» TEXT SEGMENT:

┄┄┄┄┄┄

This document explains how to use the Python functions from any calling Singularity (C) process. For the first version we used a client cli.py, with optparse, and this strategy made sense given that the python module had a limited functionality to import Docker layers. When the need arose to support more than one uri, and different optional imports, it was decided that a more modular strategy was needed, and one that mirrored how the core Singularity software worked. Specifically:

  • variables are passed around via the environment
  • commands are simple and modular, named intuitively

In the current version, this old client was removed in favor of a modular, environment variable-based approach. The following sections are about the python api endpoints available, including bootstrap modules, and general utilities. For each, the following standards are used for parsing environmental variables (the source of the inputs for the functions):

Table of Contents

  1. Environment Varialbes
  2. Cache
  3. Bootstrap API
  4. Util Functions API
  5. Future Additions

Environment Variables

All environmental variables are parsed in defaults.py, which is a gateway between variables defined at runtime, and defaults. By way of import from the file, variables set at runtime do not change if re-imported. This was done intentionally to prevent changes during the execution, and could be changed if needed. For all variables, the order of operations works as follows:

  1. First preference goes to environment variable set at runtime
  2. Second preference goes to default defined in this file
  3. Then, if neither is found, null is returned except in the case that required=True. A required=True variable not found will system exit with an error.
  4. Variables that should not be dispayed in debug logger are set with silent=True, and are only reported to be defined.

For boolean variables, the following are acceptable for True, with any kind of capitalization or not:

  ("yes", "true", "t", "1","y")

Cache

The location and usage of the cache is also determined by environment variables.

SINGULARITY_DISABLE_CACHE If the user wants to disable the cache, all this means is that the layers are written to a temporary directory. The python functions do nothing to actually remove images, as they are needed by the calling process. It should be responsibility of the calling process to remove layers given that SINGULARITY_DISABLE_CACHE is set to any true/yes value. By default, the cache is not disabled.

┄┄┄┄┄┄

» SOURCE MATERIAL:
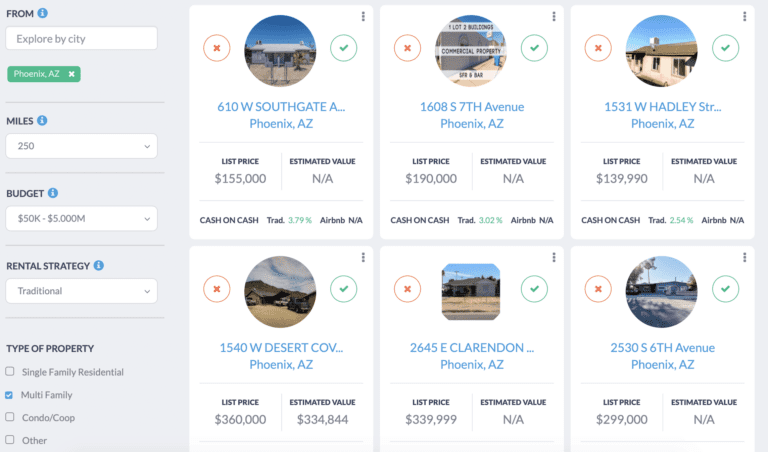Click the info icon next to FROM
This screenshot has height=452, width=768.
(x=43, y=14)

┄┄┄┄┄┄

» GIVEN REQUEST: From the text above on calling Singularity's Python functions, return the passage between "For boolean variables, the" and "by environment variables.", inclusive.

» COMPLETE RESPONSE:
For boolean variables, the following are acceptable for True, with any kind of capitalization or not:

  ("yes", "true", "t", "1","y")

Cache

The location and usage of the cache is also determined by environment variables.